▶ [Text to read]
┌────────
Jody Mason is assistant professor in the Department of English at Carleton University in Ottawa. Her book, which analyzes discourses of unemployment in twentieth-century Canadian literatures, is forthcoming in 2012 with the University of Toronto Press. Mason has published work on the relations among class, diasporic formations, and the politics of mobility in Canadian Literature, Studies in Canadian Literature, Papers of the Bibliographical Society of Canada, and University of Toronto Quarterly.
Sophie McCall teaches contemporary Canadian and Indigenous literatures in the English department at Simon Fraser University. Her book, First Person Plural: Aboriginal Storytelling and the Ethics of Collaborative Authorship (2011), explores the complexity of the issue of “voice” by examining double-voiced, cross-cultural, composite productions among Aboriginal and non-Aboriginal collaborators. She has published articles in Essays on Canadian Writing, Canadian Review of American Studies, Resources for Feminist Research, Canadian Literature, and C.L.R. James Journal.
Sam McKegney is a settler scholar of Indigenous literatures. He grew up in Anishinaabe territory on the Saugeen Peninsula along the shores of Lake Huron, and currently resides with his partner and their two daughters in lands of shared stewardship between the Haudenosaunee and Algonquin nations, where he is an associate professor of Indigenous and Canadian literatures at Queen’s University. He has written a book entitled Magic Weapons: Aboriginal Writers Remaking Community after Residential School and articles on such topics as environmental kinship, masculinity theory, prison writing, Indigenous governance, and Canadian hockey mythologies.
└────────
▶ [Data rows]
┌────────
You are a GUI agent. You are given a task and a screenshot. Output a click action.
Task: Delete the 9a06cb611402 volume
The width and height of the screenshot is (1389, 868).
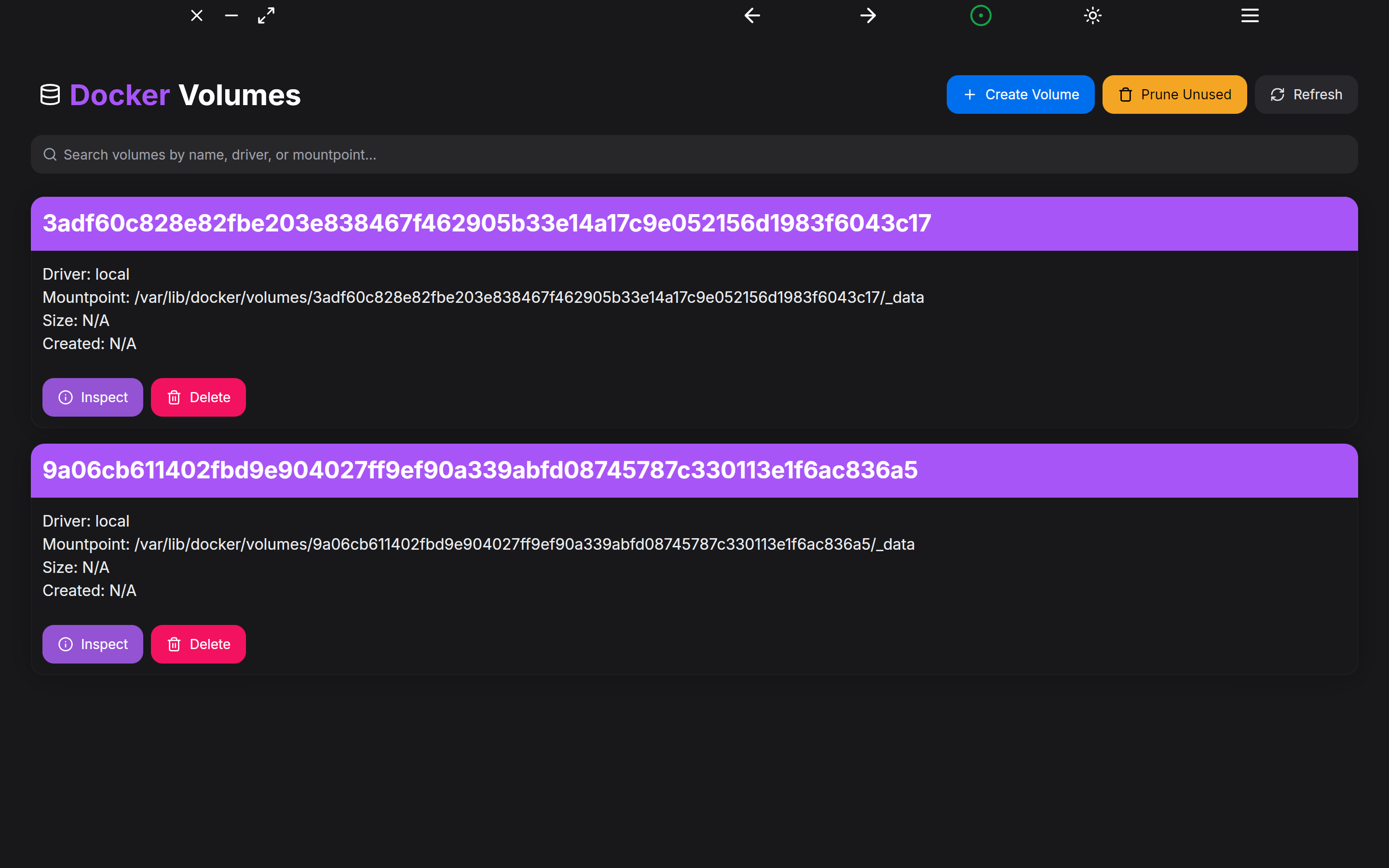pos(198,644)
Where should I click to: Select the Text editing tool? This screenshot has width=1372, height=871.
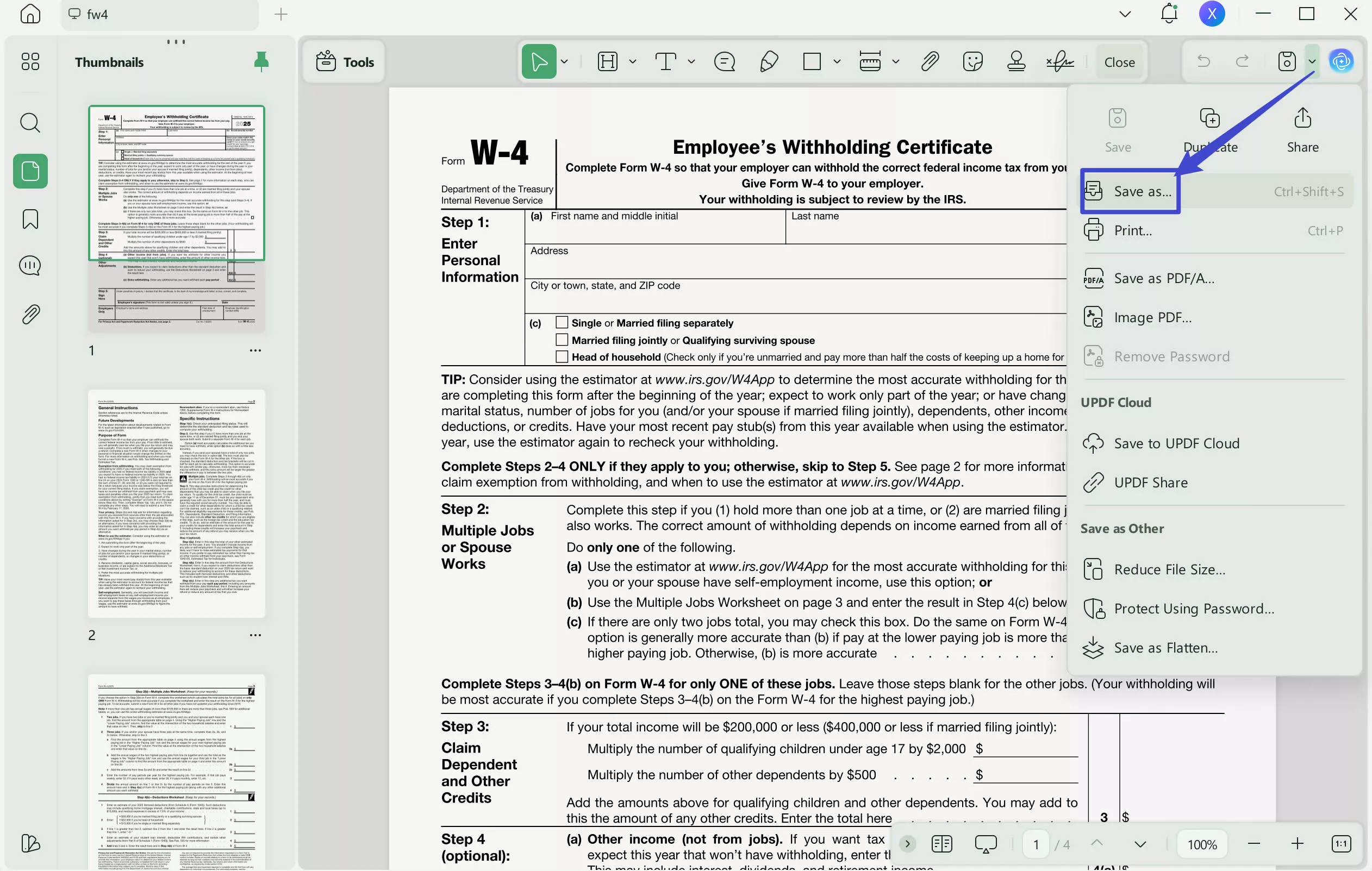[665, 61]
└────────
▶ [Set tasks]
**A)** In the contributor notes, which university does Sophie McCall teach at?
**B)** Decide whether each statement agrees with the contributor notes: (i) Jody Mason's book is forthcoming in 2012 with the University of Toronto Press. (ii) Sam McKegney grew up along the shores of Lake Ontario. (iii) Sophie McCall's book First Person Plural came out in 2011.
**C)** Rewrite the stretch of the contributor notes from "Sophie McCall teaches" through "C.L.R. James Journal.", changing "cross-cultural" to "intercultural".

▶ [Results of the exercise]
**A)** Simon Fraser University

**B)**
(i) Yes: "is forthcoming in 2012 with the University of Toronto Press"
(ii) No: "along the shores of Lake Huron"
(iii) Yes: "First Person Plural: Aboriginal Storytelling and the Ethics of Collaborative Authorship (2011)"

**C)**
Sophie McCall teaches contemporary Canadian and Indigenous literatures in the English department at Simon Fraser University. Her book, First Person Plural: Aboriginal Storytelling and the Ethics of Collaborative Authorship (2011), explores the complexity of the issue of “voice” by examining double-voiced, intercultural, composite productions among Aboriginal and non-Aboriginal collaborators. She has published articles in Essays on Canadian Writing, Canadian Review of American Studies, Resources for Feminist Research, Canadian Literature, and C.L.R. James Journal.